Kepler-22b, about 2.4 times the size of Earth’s radius, is not confirmed as an ocean-covered planet yet, and it might actually be a gaseous world, but there’s some evidence to suggest it might be very similar to Kamino from the movies (though perhaps without the 24/7 thunderstorms).

Bespin = Various Gas Giants

In The Empire Strikes Back, we’re introduced to Cloud City, which hovers over the gas giant Bespin, mining its atmospheric resources. If we ever come to situation where we need to start extracting great loads of helium or hydrogen out of another planet, we’ll want to find a gas giant like Bespin.

And there are plenty of candidates to pick from. A lot of exoplanets we’ve found are similar to Jupiter in that they are distant enough from their host stars to potentially be visited by spacecraft without instantly melting them down. It’s doubtful we’ll ever come across something as serene as Lando Calrissian’s city, but you never know.

Endor / various exomoons

Concept art of an exomoon

ESO/M. Kornmesser/Nick Risinger

Planets are the big tamale we’re looking for, but there’s no reason to think an exomoon that’s orbiting its own exoplanet would prove uninhabitable.

Unfortunately, we’ve yet to confirm the identify of any exomoon candidates so far. It won’t be that way forever, but for now, we’ll have to wait until our technology progresses far enough.

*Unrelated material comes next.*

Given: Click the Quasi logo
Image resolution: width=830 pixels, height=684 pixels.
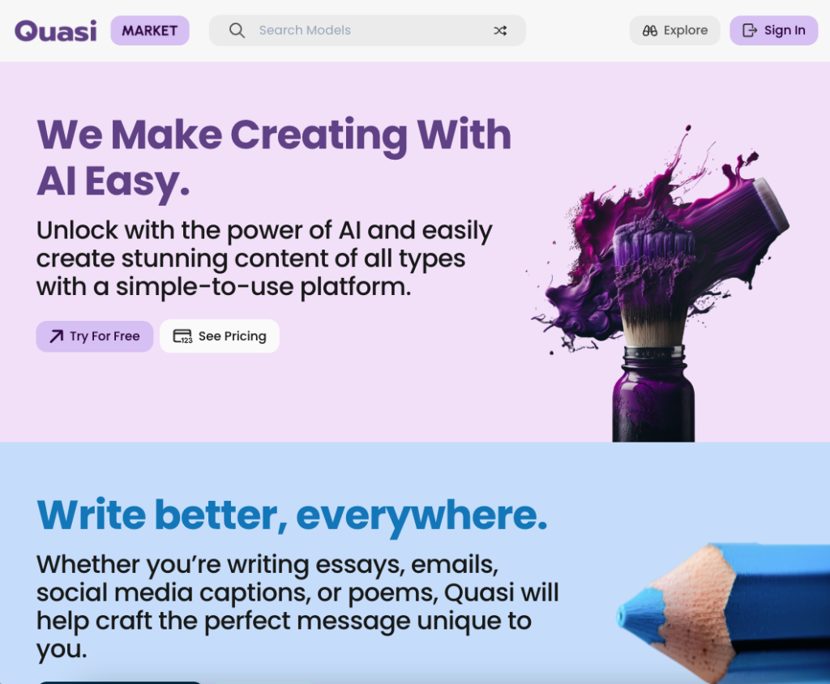Looking at the screenshot, I should click(56, 31).
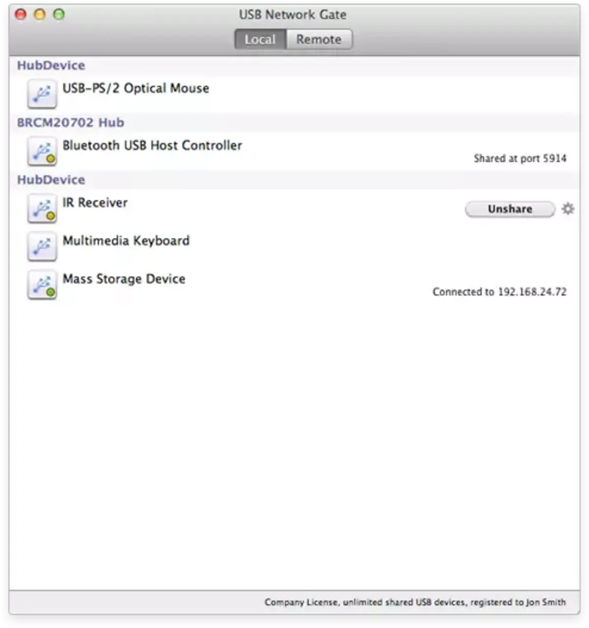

The question of whether those moons will resemble the dense forests of Endor is a bigger question altogether.

Alderaan / planet orbiting WD 1145+017

We’re not talking about Alderaan itself, but rather the fact that Alderaan was blown to bits in the first movie before the first half was even over. Last October, scientists reported that they watching a white dwarf star named WD 1145+017 disintegrating its own planet — not totally unlike what happened to Alderaan when the Death Star was set upon it. It’s a different mechanism, of course — the former is being pulled into its star, while the latter was set ablaze through a high blast of energy — but nevertheless it was an act of planetary destruction leaving no parts intact. Yikes.